Réponse de Guillaume Kasbarian, député du Val-de-Marne et membre du Groupe d’amitié France-Arménie à une question d’armenews.com sur l’affaire Marilossian.

Nouvelles d’Arménie Magazine : La présence de Jacques Marilossian président du groupe d’amitié France-Arménie à l’Assemblée nationale à la fête nationale de la République de Turquie et son affichage à coté de M. Ismaïl Hakki Musa, a provoqué une vague d’émotion et de protestation sans précédent parmi les Français d’origine arménienne. Le CCAF a notamment demandé sa démission.
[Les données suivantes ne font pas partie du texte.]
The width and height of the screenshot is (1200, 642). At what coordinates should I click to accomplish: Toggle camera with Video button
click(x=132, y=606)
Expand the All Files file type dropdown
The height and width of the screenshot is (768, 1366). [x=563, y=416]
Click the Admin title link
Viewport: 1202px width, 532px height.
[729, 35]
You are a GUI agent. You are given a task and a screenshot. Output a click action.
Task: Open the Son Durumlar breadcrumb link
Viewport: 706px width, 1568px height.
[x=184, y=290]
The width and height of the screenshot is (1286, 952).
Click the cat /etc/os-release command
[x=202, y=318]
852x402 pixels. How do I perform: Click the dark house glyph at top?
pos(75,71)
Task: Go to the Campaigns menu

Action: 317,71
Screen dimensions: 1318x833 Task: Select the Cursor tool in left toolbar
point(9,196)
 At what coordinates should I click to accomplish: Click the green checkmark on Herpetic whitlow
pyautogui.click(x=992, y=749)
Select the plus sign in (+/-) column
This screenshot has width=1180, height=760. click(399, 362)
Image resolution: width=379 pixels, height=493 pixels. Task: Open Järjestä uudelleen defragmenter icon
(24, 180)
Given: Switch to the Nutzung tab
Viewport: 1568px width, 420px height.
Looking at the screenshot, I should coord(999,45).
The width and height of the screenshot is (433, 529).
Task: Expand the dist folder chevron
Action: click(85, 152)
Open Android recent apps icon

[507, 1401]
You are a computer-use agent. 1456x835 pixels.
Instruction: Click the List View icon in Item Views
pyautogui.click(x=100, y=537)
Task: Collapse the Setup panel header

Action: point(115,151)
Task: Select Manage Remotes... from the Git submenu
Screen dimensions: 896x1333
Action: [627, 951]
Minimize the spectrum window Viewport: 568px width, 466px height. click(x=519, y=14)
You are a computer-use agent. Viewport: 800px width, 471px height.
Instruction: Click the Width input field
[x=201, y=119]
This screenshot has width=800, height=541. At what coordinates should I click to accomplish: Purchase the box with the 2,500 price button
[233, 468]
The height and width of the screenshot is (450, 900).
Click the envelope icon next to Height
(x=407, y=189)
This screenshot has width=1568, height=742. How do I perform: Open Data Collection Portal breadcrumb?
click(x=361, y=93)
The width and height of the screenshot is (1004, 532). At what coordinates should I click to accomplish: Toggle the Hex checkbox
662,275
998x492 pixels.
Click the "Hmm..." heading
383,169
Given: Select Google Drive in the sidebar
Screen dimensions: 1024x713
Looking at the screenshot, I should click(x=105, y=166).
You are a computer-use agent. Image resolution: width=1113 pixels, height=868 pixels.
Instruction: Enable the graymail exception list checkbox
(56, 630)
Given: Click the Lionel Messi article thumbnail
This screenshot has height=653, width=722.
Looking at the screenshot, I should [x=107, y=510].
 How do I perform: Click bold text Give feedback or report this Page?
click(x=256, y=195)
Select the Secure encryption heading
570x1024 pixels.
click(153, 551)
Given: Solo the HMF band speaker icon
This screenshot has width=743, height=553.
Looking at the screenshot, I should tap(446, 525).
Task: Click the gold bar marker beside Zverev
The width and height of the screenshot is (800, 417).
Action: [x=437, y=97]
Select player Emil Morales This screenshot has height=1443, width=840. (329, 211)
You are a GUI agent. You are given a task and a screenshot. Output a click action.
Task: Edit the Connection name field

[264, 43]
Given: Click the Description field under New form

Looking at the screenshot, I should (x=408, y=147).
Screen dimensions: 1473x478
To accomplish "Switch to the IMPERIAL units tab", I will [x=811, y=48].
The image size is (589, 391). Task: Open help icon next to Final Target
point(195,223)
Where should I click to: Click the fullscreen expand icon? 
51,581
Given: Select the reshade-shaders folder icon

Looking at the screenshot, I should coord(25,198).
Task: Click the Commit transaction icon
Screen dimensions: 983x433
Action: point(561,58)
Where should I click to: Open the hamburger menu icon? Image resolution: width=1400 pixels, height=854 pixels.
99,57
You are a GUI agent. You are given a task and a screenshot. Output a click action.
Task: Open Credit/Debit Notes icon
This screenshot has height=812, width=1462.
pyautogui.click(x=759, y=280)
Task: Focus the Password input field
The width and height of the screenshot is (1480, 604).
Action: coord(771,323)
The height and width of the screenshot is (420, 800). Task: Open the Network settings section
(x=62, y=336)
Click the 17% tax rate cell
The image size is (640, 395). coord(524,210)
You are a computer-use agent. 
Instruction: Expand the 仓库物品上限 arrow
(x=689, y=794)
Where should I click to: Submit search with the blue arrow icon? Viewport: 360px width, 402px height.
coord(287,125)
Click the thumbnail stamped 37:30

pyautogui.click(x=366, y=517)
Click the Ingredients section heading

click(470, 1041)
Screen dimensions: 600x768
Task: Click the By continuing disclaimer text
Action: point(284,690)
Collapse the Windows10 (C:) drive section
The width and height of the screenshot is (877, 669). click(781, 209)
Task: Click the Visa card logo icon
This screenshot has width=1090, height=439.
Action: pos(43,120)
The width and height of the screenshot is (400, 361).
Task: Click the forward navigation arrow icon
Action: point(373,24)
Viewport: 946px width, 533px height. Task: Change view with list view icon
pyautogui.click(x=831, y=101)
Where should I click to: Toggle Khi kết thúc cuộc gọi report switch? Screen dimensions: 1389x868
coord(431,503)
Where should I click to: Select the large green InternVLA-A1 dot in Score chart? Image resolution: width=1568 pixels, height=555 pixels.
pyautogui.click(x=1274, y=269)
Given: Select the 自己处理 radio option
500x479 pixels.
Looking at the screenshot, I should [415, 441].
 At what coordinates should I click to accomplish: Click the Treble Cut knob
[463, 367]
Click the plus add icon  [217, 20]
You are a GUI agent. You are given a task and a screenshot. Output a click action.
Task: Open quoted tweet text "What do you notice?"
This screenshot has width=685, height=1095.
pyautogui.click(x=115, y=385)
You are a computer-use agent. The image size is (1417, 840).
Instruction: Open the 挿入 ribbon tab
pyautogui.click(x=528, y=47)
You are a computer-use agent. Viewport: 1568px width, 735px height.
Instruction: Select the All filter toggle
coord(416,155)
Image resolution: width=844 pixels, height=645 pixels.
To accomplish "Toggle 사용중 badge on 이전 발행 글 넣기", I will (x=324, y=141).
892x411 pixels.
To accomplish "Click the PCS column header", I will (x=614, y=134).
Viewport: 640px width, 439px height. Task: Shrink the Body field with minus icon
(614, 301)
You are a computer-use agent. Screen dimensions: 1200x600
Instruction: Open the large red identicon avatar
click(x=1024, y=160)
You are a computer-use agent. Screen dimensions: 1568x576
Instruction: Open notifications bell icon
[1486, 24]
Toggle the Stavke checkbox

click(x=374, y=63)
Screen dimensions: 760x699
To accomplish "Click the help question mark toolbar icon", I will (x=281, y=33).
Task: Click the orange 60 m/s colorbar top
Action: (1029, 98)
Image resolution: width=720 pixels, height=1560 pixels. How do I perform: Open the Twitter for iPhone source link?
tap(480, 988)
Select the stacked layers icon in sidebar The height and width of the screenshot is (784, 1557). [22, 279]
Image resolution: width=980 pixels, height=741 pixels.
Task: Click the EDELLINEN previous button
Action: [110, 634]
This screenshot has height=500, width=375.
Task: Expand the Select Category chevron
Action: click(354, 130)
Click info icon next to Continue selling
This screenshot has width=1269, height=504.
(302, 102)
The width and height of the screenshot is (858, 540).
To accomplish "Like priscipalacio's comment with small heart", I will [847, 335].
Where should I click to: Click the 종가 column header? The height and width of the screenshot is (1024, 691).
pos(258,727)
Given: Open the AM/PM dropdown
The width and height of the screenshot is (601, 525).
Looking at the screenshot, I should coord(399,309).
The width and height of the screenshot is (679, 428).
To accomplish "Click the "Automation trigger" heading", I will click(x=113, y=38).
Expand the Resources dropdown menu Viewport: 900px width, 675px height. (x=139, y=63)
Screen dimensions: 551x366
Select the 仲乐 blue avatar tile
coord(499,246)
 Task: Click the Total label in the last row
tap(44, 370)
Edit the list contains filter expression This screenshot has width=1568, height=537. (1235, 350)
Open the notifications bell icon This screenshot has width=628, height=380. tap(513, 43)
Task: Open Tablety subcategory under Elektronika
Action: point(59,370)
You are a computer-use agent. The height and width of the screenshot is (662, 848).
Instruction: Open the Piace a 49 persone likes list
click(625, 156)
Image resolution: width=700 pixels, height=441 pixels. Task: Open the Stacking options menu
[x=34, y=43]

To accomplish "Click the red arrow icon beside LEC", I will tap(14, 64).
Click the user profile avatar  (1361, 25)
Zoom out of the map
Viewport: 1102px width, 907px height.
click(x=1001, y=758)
Pensez-vous que dans cette situation, M. Marilossian dispose de l’autorité et de la légitimité nécessaire pour continuer à présider le groupe d’amitié France-Arménie à l’Assemblée nationale ?

Guillaume Kasbarian : Mon collègue, le député Jacques Marilossian, Président du groupe d’amitié France-Arménie à l’Assemblée nationale, s’est rendu à l’ambassade de Turquie pour une réception à l’occasion de la fête nationale de la République de Turquie et s’est affiché avec l’ambassadeur Ismail Hakki Musa, ancien directeur adjoint du MIT, le service de renseignement turc.

Cette présence médiatisée a provoqué une vague d’émotion et de protestations parmi les Français d’origine arménienne. Je comprends et partage cette émotion légitime. En tant qu’arrière-petit-fils d’orphelins, survivants du génocide des Arméniens. Et surtout en tant que représentant de la Nation, de la France, farouchement engagée contre le négationnisme. Je n’approuve pas la démarche de mon collègue.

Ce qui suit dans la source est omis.